The question gives him pause. “My father was a real ‘beis medrash yid’. He worked hard all day and went straight to learn after work. I wouldn’t have imagined him as an askan, but then, when we sat shiva for him, the Satmar historian, Rabbi Shlomo Yaakov Gelbman (author of the definitive work on the Rebbe, Moshian Shel Yisroel) shared something astounding with me. He said that there are letters from my father to the Rebbe, written in the war years, where my father advises the Rebbe of which documents are available, how they can help various people, and what their cost is; a visa for this one, a passport for that one. I had a new appreciation and insight in to my father, how when he was able to help yidden, he was a true askan, though we didn’t see his activist side.”
How does Rabbi Niederman deal with the lack of personal space? How does he deal with the fact that the he cannot step in to shul for mincha without being besieged by petitioners for his help and advice? He laughs when I tell him that some of his staff members have mentioned that- to their chagrin- his door is always open, and people literally walk in off the street and in to his office.
“Once, I was going through a rough time trying to work out a thorny U.J.O issue, and a dear friend of mine told me ‘Moishe Duvid, everyone has pressures and rough times. The Aibishter has chosen to send you yours by placing the problems of the klal on your shoulders, rather than giving you personal ones.’ It’s that thought that keeps me going.”

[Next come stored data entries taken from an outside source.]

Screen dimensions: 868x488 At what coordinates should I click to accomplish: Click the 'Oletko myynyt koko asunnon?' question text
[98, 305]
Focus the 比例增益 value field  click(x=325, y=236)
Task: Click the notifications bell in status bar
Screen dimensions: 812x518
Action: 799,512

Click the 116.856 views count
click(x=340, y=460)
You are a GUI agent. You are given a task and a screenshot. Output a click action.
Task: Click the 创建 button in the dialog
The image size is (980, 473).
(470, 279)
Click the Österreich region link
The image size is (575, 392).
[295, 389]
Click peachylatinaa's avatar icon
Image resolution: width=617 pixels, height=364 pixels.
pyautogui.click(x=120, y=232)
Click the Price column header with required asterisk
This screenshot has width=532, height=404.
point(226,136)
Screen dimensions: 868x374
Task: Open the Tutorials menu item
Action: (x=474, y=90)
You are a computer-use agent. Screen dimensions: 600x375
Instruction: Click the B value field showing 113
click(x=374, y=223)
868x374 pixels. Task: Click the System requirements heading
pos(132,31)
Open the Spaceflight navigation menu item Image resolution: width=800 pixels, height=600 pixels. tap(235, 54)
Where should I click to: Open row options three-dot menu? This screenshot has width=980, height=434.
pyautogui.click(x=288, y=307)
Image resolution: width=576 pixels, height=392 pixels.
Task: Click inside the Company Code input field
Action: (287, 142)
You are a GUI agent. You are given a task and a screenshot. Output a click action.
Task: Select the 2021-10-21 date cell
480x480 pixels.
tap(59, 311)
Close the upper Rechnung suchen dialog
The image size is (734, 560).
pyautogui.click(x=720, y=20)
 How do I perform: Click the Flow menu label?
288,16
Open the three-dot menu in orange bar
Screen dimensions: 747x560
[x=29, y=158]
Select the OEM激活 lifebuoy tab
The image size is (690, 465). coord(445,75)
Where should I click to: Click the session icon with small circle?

David Katz adds something. “He also has a good wife; she sees when it’s enough and makes sure that the phone is turned off and he gets a few minutes of peace.”
Rabbi Niederman is motivated by an ideology of helping, more than anything else, and shows his stubbornness when people try to pay him for his services. Rabbi Gelbman recalls how Reb Leibish Lefkowitz, the Rosh Hakahal in Satmar told him about the frustration involved in trying to send an expensive gift to Rabbi Niederman at the time of a simcha. “Not only does he refuse to take money on a regular day: he won’t even accept a gift in this situation.”